Compound 2 was isolated as colorless oil. The HREIMS data at m/z 286.1931 [M]+˙ (calcd 286.1933) established its molecular formula of C19H26O2, suggesting seven degrees of unsaturation. The 1H NMR spectrum displayed the presence of two singlet methyl groups at δH = 1.27 (3H, s), 1.30 (3H, s), an isopropyl group at δH = 0.96 (6H, d, J = 6.5 Hz), 2.00 (1H, sept, J = 6.5 Hz), an allyl group at δH = 3.29 (2H, d, J = 6.5 Hz), 5.03 (1H, dd, J = 10.0, 2.0 Hz), 5.06 (1H, dd, J = 17.0, 2.0 Hz), 5.95 (1H, ddt, J = 17.0, 10.0, 6.5 Hz), a trans-double bond at δH = 5.75 (1H, d, J = 15.5 Hz), 5.88 (1H, d, J = 15.5 Hz), and a 1,2,4-trisubstituted phenyl group at δH = 6.69 (1H, d, J = 8.0 Hz), 6.91 (1H, d, J = 8.0 Hz), 6.93 (1H, s). More detailed information about the structure of 2 came from the interpretation of 1H–1H COSY, HSQC, and HMBC spectra. Part of the NMR spectra of 2 strongly resembled to those of 1, indicating that it also has a propen-2-ylphenyl. Additionally, two spin coupling systems of 3′-H/4′-H and 9′-H3/8′-H/10′-H3 were also established on the basis of their mutual 1H–1H COSY correlations. Further observation of HMBC correlations from 9′-H3 (δH = 0.96), 10′-H3 (δH = 0.96) to C-2′ (δC = 92.3) and C-8′ (δC = 37.1), from 1′-H2 (δH = 3.00, 3.18) to C-2′, C-3′ (δC = 128.0) and C-8′, as well as the correlations from 4′-H (δH = 5.88) to C-2′, C-5′ (δC = 70.8), C-6′, 7′ (δC = 29.9) established a lavandulane monoterpenoid fragment. The monoterpenoid fragment was supposed to link to C-3 on the basis of the key HMBC correlations of 1′-H2 with C-2 (δC = 124.9), C-3 (δC = 126.5), C-4 (δC = 157.7), and 2-H (δH = 6.93) with C-1′ (δC = 38.4). Deducting six degrees of unsaturation accounted for one phenyl group and two double bonds, the remaining one degree of unsaturation suggested that an additional ring was required. On the basis of the chemical shift, C-2′ was supposed to link with C-4 through an oxygen atom, forming a furan ring.
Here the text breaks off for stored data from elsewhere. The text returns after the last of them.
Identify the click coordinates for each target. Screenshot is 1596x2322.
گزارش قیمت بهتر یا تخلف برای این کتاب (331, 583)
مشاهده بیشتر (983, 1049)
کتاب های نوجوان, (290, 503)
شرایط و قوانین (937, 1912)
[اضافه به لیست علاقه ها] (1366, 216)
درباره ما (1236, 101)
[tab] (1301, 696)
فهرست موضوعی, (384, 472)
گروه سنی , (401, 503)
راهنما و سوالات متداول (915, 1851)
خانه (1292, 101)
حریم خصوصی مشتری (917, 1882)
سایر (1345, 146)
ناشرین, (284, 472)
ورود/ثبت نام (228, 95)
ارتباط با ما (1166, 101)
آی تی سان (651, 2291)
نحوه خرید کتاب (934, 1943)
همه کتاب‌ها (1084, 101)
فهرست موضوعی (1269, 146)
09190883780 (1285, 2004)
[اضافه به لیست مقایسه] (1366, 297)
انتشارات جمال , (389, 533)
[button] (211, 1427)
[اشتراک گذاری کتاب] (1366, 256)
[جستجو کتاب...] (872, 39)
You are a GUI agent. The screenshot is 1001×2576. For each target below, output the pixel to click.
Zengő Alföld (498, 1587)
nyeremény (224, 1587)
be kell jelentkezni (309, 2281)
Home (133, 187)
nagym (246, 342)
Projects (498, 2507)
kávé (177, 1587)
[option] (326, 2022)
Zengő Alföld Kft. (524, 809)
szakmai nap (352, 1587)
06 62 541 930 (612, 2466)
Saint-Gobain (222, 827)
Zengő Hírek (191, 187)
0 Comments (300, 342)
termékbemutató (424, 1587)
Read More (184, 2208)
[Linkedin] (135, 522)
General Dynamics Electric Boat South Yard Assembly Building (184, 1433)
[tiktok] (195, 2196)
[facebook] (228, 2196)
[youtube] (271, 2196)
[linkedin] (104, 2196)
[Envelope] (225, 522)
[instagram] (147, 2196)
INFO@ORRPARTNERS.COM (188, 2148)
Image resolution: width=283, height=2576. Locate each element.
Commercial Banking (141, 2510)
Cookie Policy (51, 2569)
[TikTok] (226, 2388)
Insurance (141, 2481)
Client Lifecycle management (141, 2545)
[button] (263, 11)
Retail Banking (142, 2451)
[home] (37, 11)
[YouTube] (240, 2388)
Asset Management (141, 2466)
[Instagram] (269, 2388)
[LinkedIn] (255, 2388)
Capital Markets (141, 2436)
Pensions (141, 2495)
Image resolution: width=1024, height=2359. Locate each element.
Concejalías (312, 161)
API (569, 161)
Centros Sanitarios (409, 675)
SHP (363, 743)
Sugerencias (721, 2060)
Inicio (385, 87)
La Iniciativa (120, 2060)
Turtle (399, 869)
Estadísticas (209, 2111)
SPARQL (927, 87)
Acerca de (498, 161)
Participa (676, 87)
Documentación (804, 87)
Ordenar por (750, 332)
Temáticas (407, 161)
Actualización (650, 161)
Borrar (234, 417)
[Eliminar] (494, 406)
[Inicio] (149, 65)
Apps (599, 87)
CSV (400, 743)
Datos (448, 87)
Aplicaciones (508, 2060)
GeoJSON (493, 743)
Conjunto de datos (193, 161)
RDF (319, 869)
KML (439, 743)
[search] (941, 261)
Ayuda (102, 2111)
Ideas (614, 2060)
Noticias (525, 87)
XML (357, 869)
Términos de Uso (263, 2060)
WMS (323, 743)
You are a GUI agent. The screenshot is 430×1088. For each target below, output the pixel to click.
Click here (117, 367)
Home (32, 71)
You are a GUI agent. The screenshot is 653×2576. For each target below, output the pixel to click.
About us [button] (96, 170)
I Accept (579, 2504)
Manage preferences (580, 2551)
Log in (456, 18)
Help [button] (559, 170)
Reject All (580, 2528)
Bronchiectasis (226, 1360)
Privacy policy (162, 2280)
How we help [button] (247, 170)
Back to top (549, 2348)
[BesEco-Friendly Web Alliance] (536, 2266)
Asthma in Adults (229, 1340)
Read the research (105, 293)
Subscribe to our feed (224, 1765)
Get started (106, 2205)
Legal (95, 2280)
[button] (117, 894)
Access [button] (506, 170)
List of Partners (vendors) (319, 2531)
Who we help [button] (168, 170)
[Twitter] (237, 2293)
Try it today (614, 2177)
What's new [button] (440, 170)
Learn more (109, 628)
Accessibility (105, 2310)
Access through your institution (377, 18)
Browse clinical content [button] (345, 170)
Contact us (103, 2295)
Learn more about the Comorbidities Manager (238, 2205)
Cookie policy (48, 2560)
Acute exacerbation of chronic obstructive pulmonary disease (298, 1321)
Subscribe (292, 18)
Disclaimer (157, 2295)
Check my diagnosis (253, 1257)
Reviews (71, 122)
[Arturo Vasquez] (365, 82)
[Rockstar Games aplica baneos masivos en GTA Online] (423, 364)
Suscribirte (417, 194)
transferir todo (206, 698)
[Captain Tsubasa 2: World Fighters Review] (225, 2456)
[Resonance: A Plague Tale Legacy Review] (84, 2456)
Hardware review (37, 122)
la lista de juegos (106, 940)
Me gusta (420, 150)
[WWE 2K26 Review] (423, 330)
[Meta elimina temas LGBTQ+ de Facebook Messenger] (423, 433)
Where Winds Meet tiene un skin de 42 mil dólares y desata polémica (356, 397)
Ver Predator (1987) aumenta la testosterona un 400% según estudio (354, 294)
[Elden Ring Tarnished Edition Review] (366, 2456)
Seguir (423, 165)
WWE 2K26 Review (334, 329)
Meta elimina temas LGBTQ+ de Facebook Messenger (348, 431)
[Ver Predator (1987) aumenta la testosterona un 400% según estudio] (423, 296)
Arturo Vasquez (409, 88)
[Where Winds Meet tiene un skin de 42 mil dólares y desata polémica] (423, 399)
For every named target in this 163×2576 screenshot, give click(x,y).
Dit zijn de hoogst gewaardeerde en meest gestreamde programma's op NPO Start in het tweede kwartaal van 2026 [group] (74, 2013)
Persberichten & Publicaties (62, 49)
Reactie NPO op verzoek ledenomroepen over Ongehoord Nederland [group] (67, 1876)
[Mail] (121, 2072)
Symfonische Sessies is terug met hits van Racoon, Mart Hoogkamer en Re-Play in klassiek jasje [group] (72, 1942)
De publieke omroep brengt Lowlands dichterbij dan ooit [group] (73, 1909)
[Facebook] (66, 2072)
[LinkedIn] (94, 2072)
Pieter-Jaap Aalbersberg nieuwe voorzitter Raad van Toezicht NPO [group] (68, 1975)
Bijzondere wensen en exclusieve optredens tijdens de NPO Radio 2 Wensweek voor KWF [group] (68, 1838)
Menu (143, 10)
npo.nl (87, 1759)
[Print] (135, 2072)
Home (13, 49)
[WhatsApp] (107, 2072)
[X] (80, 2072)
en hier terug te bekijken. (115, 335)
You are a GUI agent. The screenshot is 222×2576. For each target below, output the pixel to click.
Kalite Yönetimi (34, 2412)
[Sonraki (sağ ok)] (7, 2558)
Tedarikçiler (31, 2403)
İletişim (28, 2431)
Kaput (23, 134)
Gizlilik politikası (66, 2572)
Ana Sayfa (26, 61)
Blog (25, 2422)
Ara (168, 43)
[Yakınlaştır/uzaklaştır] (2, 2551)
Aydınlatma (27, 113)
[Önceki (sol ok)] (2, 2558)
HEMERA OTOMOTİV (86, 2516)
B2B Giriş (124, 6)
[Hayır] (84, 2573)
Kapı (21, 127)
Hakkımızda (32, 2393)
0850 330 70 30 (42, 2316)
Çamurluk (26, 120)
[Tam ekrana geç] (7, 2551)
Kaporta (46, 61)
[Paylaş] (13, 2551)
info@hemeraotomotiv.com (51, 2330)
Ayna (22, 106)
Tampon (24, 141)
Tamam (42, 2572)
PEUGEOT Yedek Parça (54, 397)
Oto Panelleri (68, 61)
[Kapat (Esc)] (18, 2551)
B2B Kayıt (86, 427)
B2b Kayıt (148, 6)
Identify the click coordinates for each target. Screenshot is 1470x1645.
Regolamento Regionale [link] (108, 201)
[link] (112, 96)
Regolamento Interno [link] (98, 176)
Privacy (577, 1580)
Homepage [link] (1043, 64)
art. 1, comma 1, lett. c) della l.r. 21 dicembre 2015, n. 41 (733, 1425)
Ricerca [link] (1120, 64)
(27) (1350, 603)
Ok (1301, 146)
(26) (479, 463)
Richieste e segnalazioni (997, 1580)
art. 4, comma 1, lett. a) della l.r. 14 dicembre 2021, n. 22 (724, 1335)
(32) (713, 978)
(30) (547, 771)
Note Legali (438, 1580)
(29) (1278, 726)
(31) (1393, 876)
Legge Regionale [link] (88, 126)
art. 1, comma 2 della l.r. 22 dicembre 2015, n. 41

Thus the planar structure of 2 was established as depict, and named burmaniol B. The absolute configuration of the sole C-2′ chiral carbon was determined to be S by comparison of its specific rotation value with (S)-2-ethenyl-2-methyl-2,3-dihydrobenzofuran reported in literature.30

Compound 3 was obtained as colorless oil, and its molecular formula of C18H28O5 was indicated by HRESIMS at m/z = 347.1854 [M + Na]+ (calcd 347.1834). The 1H NMR spectrum showed signals attributed to four singlet methyls at δH = 1.09 (3H, s), 1.12 (3H, s), 3.37 (3H, s), 3.39 (3H, s), an ethoxyl group at δH = 1.11 (3H, t, J = 7.0 Hz), 3.40 (2H, q, J = 7.0 Hz), an isolated methylene group at δH = 2.57 (1H, d, J = 16.5 Hz), 3.21 (1H, d, J = 16.5 Hz), an allyl group at δH = 3.04 (1H, dd, J = 7.0, 1.0 Hz), 3.05 (1H, dd, J = 7.0, 1.0 Hz), 5.09 (1H, dd, J = 17.0, 1.0 Hz), 5.11 (1H, dd, J = 10.0, 1.0 Hz), 5.82 (1H, ddt, J = 17.0, 10.0, 7.0 Hz), and a tri-substituted double bond at δH = 6.39 (1H, s). The above spectroscopic data strongly resembled to those of 2,3-dehydro-4,5-di-O-methyl-illifunone E isolated from Illicium anisatum,5 except for an additional ethoxyl group (δH = 1.11, 3.40; δC = 16.2, 57.0) in 3. The ethoxyl group was supposed to attach at C-12 on the basis of the HMBC correlations of 3′-H2 (δH = 3.40) and 4′-H3 (δH = 1.11) with C-12 (δH = 75.4). The relative configuration of 3 was established based on the NOESY correlations of 6α-H (δH = 2.57) with 1′-H3 (δH = 3.37) and 2′-H3 (δH = 3.39), and 2′-H3 with 13-H3 (δH = 1.12). The absolute configuration of 3 was determined to be 4R,5R,11S when compared its CD spectrum with illicinone E and 4-epi-illicinone E-12-shikimate at 320 nm (Fig. S23).2,7 Thus, the structure of 3 was identified as (4R,5R,11S)-2,3-dehydro-4,5-di-O-methyl-12-O-ethyl-illifunone E.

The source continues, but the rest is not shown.